565	   It is possible to extrapolate what the size of the IPv6 Internet
566	   routing table would be if widespread IPv6 adoption occurred, from the
567	   current IPv4 Internet routing table.  Each active AS (33,548) would
568	   require at least one aggregate.  In addition, the IPv6 Internet table
569	   would also carry more-specific prefixes for traffic engineering.
570	   Assume that the IPv6 Internet table will carry the same number of
571	   more specifics as the IPv4 Internet table.  In this case one can take
572	   the number of IPv4 Internet routes and subtract the number of CIDR
573	   aggregates that they could easily be aggregated down to.  As of Feb
574	   2010, the 313,626 routes can be easily aggregated down to 193,844
575	   CIDR aggregates [3].  That difference yields 119,782 extra more-
576	   specific prefixes.  Thus if each active AS (33,548) required one
577	   aggregate, and an additional 119,782 more specifics were required,
578	   then the IPv6 Internet table would be 153,330 prefixes.

580	4.7.  Internal Customer Routes

582	   In addition to the Internet routing table, networks must also support
583	   their internal routing table.  Internal routes are defined as more-
584	   specific routes that are not advertised to the DFZ.  This primarily
585	   consists of prefixes that are a more-specific of a provider aggregate
586	   (PA) and are assigned to a single-homed customer.  The DFZ need only
587	   carry the PA aggregate in order to deliver traffic to the provider.
588	   However, the provider's routers require the more-specific route to
589	   deliver traffic to the end site.

591	   Internal routes could also come from more-specific prefixes
592	   advertised by multihomed customers with the "no-export" BGP
593	   community.  This is useful when the fine grained control of traffic
594	   to be influenced can be contained to the neighboring network.

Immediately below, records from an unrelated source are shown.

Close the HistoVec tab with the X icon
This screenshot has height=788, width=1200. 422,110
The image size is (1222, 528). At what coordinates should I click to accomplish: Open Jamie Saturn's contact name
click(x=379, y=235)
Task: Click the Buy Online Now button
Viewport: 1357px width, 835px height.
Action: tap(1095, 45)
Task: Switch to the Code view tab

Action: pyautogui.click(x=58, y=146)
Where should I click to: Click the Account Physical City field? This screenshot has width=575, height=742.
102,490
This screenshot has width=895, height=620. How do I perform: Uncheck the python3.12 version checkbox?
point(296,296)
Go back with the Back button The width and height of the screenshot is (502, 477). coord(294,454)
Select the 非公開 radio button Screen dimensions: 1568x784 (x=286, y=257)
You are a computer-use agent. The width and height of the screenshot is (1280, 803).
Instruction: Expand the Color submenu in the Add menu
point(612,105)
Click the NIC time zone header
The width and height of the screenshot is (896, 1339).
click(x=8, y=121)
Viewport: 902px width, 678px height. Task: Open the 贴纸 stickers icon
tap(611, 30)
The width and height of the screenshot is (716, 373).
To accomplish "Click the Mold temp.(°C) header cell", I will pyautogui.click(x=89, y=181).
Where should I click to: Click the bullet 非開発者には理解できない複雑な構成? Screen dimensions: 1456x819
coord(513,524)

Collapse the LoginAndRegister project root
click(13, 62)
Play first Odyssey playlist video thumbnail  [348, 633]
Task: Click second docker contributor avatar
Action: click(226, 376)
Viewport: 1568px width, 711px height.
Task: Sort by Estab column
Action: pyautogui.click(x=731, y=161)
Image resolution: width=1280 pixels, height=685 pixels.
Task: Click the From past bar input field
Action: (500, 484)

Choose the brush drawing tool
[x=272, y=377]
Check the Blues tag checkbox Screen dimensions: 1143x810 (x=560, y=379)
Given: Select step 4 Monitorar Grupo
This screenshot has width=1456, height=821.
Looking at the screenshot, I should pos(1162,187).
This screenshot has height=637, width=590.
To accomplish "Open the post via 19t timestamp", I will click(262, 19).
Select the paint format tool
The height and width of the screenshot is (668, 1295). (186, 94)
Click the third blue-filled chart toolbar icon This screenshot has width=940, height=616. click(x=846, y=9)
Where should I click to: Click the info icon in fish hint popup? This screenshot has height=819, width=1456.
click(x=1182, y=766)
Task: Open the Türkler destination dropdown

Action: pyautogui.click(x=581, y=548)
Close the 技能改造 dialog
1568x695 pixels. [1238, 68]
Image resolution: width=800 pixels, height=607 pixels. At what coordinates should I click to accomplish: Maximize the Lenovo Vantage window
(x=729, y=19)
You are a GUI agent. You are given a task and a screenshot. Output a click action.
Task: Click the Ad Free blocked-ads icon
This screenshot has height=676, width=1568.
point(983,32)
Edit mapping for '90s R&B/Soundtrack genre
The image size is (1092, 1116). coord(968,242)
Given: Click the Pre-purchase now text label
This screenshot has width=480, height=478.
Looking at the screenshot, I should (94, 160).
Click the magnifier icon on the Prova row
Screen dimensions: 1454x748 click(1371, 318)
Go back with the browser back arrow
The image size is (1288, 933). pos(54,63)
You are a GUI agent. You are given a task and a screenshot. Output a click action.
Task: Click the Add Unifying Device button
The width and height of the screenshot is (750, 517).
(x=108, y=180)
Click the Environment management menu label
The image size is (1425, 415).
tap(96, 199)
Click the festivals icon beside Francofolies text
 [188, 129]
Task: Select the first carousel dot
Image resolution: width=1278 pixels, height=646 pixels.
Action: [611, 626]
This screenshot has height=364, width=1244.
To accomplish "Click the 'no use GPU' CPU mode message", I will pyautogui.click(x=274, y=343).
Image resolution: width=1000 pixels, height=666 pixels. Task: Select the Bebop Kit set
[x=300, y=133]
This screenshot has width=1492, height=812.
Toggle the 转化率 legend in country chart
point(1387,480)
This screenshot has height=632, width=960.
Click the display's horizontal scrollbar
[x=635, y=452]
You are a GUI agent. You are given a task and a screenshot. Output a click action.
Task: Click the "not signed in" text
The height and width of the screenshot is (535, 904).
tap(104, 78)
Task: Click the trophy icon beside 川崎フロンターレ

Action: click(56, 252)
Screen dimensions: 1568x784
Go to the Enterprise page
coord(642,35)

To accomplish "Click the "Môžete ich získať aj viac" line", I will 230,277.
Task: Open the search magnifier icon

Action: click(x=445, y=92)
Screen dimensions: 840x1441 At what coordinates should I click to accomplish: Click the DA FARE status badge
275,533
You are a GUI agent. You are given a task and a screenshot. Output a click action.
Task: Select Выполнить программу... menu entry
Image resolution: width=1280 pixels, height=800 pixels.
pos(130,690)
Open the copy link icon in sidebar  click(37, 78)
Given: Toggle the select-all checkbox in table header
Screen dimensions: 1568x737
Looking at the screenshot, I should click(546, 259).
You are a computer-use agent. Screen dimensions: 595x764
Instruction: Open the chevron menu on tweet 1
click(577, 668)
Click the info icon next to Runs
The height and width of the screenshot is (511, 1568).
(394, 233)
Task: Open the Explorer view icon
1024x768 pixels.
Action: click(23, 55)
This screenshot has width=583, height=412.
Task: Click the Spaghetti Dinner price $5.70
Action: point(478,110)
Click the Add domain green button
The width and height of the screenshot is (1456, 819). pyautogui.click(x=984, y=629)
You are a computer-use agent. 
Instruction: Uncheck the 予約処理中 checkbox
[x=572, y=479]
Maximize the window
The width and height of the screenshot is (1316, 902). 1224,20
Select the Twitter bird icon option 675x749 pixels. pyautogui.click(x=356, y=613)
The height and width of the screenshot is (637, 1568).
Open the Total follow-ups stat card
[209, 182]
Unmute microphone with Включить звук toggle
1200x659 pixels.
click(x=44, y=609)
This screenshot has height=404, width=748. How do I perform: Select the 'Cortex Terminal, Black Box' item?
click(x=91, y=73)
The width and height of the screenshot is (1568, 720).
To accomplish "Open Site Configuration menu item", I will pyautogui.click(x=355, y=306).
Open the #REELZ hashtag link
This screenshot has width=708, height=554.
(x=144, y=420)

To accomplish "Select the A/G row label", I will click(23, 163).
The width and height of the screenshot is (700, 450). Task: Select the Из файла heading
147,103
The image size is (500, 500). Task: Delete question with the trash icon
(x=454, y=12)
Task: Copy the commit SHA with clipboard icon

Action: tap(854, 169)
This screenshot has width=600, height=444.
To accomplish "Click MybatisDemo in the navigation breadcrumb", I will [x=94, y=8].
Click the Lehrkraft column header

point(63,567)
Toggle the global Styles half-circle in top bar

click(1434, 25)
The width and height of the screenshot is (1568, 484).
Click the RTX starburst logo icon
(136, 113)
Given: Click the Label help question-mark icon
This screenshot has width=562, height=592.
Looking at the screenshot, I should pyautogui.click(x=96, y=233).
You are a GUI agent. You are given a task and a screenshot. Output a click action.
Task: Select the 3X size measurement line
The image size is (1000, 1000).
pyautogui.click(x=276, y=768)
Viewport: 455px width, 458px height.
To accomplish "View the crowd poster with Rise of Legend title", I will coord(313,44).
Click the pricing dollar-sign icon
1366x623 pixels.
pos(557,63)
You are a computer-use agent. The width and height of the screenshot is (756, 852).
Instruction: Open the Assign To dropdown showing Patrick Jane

596	   For a large ISP, the internal IPv4 table can be between 50,000 and
597	   150,000 routes.  During the dot com boom some ISPs had more internal
598	   prefixes than there were in the Internet table.  Thus the size of the
599	   internal routing table can have significant impact on the scalability
600	   and should not be discounted.

602	4.8.  IPv4 Address Exhaustion

604	   The IANA and RIR free pool of IPv4 addresses will be exhausted within
605	   a few years.  As the free pool shrinks, the size of the remaining
606	   unused blocks will also shrink and unused blocks previously held in
607	   reserve for expansion of existing allocations or otherwise not used
608	   due to their smaller size will be allocated for use.  Consequently,
609	   as the community looks to use every piece of available address space
610	   (no matter how small) there will be an increasing pressure to
611	   advertise additional prefixes in the DFZ.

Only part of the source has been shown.